Let X have a standard normal distribution and let $Y = 2X$. Determine whether (i) the cdf $F(x, y)$ of $(X,Y)$ is continuous, and (ii) the distribution of $(X, Y)$ is absolutely continuous with respect to the Lebesgue measure in the $(x, y)$ plane.
I'm not sure how to approach (i), I understand that the joint cdf of continuous random variables is
$$ \iint f(x,y) \,dx\,dy $$
but I'm not sure how to obtain $f(x, y)$ from the definitions of $X$ and $Y$.
On
I just posted this answer showing the c.d.f. is continuous.

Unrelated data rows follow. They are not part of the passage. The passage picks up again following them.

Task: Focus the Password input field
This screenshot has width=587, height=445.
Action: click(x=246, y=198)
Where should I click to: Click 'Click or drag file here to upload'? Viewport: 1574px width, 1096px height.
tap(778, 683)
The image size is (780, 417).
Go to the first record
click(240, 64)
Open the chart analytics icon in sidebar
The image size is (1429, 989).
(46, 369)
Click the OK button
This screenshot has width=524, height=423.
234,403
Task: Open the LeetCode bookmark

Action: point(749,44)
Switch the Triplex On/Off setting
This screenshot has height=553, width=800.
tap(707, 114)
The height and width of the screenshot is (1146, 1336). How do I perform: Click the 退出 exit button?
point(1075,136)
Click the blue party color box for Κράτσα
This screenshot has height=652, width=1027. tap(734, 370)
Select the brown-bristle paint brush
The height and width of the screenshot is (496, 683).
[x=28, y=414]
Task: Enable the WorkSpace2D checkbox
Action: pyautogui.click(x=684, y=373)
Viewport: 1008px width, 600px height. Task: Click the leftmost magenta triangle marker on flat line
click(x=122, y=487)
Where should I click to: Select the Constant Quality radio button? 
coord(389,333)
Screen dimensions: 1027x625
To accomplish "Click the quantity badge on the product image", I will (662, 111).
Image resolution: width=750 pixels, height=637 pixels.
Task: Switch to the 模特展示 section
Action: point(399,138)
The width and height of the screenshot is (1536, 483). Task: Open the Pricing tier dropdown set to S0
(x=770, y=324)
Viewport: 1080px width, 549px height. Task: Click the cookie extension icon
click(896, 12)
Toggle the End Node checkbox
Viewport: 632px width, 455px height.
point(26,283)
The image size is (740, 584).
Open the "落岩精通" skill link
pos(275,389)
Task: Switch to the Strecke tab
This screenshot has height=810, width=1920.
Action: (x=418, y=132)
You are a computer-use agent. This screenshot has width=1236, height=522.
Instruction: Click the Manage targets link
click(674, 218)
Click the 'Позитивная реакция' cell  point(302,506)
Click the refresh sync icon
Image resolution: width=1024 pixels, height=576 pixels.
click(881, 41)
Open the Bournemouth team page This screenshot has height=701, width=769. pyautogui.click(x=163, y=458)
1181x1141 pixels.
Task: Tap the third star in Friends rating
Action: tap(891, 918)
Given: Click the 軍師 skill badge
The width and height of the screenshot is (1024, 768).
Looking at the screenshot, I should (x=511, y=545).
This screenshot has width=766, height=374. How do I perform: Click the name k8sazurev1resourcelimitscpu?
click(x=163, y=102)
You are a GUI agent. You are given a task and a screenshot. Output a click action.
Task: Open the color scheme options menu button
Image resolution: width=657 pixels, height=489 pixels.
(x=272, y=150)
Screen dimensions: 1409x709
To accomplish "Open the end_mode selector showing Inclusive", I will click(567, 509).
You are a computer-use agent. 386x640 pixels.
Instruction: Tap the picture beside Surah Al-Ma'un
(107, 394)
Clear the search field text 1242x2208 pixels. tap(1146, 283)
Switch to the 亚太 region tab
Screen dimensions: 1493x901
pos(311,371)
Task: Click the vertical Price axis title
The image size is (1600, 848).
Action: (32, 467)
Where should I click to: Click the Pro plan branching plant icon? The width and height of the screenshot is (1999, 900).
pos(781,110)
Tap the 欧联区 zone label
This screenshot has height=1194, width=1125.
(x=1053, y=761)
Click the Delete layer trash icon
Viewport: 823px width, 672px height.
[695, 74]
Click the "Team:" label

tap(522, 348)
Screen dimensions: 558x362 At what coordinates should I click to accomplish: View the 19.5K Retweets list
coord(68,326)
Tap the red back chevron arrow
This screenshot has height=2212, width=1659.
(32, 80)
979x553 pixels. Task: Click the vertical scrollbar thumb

This is not absolutely continuous with respect to Lebesgue measure on the plane, because the Lebesgue measure of the line $y=2x$ is $0,$ whereas this measure assigns the number $1$ to that set.
When you deal with continuous r.v. it is usually much more easy and clear to start working with their cdf, and that's actually what they ask for (not the density $f_{XY}$; in fact, you can't actually assume it exists).
Remember that the CDF is the real-valued function $F_{XY}$ that takes two real variables defined as $$F_{XY}(x,y)=P(X\le x \wedge Y\le y)$$ that in this case can be reduced to $$F_{XY}(x,y)=P(X\le x \wedge 2X\le y).$$
Then try to write an expression that relates this function to the (one variable) CDF of a normal standard r.v. (while there is not a nice formula for it you can just call it $\Phi(t)$ and all you need to know is that its derivative is the density function of $N(0,1)$ distribution.
Once you have a formula for $F_{XY}$ (which is not straightforward), you can see if it is a continuous function (this is equivalent to say thay $(X,Y)$ is a continuous r.v.) and if there is a function $f(x,y)\ge 0$ such that $$F_{XY}(x,y)=\iint \limits_{\{(s,t)\colon s\le x,\,t\le y\}} f(s,t)\; d\mu.$$
When this is the case, such an $f$ is called a 'probability density function' and we say that $(X,Y)$ is an absolutely continuous r.v.
Not an easy one, but is possible if you use patience and detail.